The Mandatory Provident Fund Schemes Authority (MPFA) revised its original estimate made a few years earlier of HK$30 billion to HK$40 billion in savings from fee reduction because the digital platform, called eMPF, worked better than expected, chairwoman Ayesha Macpherson Lau said in a media briefing on Thursday.
That revision came ahead of the final phase of onboarding by the retirement scheme’s four biggest trustees – AIA, Sun Life, Manulife and HSBC – as they start migrating to the eMPF from this week until the end of the year.
“The eMPF has worked very well since its launch in the middle of last year, and usage of the platform has been better than expected,” Lau said. “I am very optimistic that the amount of savings from the reduction of fees would be higher than what we initially expected.”

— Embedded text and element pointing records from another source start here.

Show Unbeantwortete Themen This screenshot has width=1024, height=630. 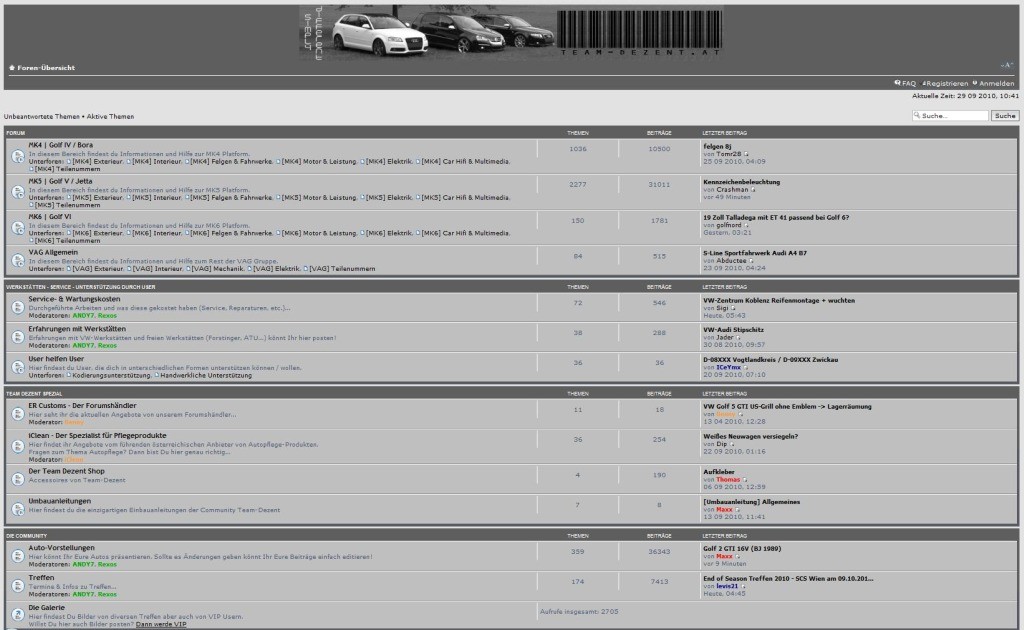coord(41,117)
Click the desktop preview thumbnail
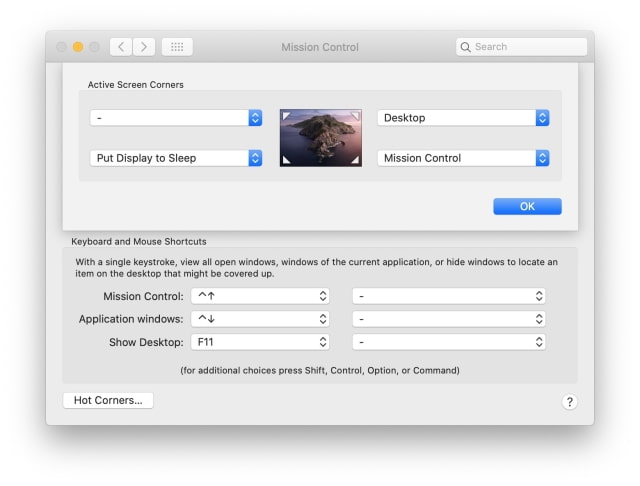640x486 pixels. pyautogui.click(x=320, y=138)
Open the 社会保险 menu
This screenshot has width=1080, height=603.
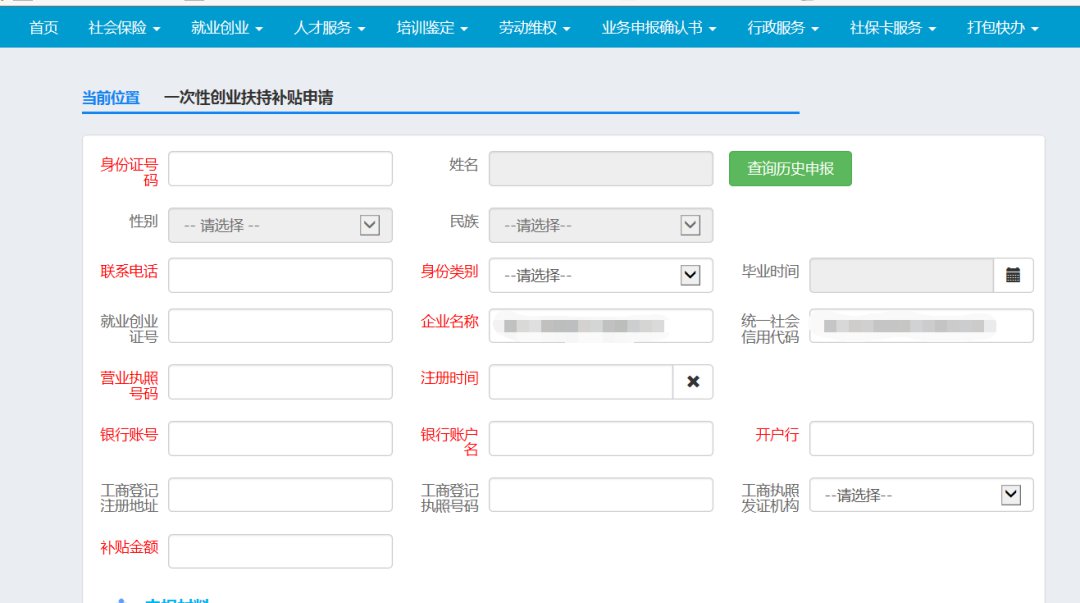(124, 28)
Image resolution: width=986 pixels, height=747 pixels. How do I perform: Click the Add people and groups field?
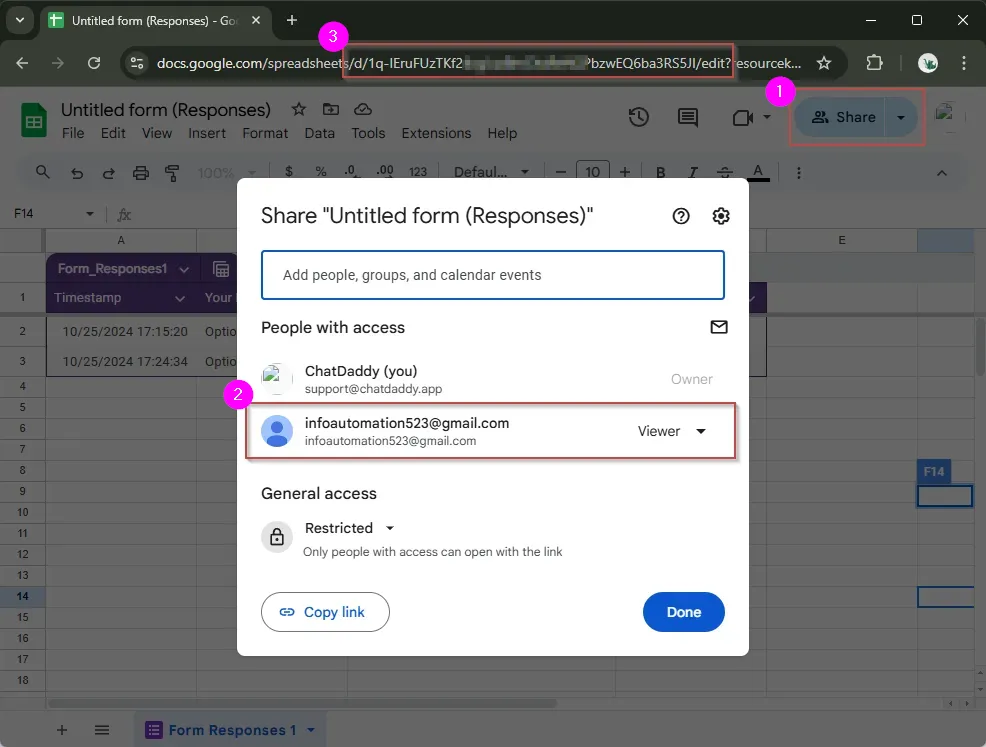click(x=492, y=275)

Her assessment reflects the ambitious goal behind the eMPF, which stands as the most significant reform to the city’s 25-year-old compulsory retirement scheme. Launched in June last year, it was designed to serve as a centralised platform that would replace the separate systems used by the MPF’s 12 trustees.
The digital platform would enable the 12 MPF providers, the city’s 367,000 employers and 4.75 million members to manage assets worth HK$1.4 trillion through a single system that is accessible via smartphones, tablets or desktop computers.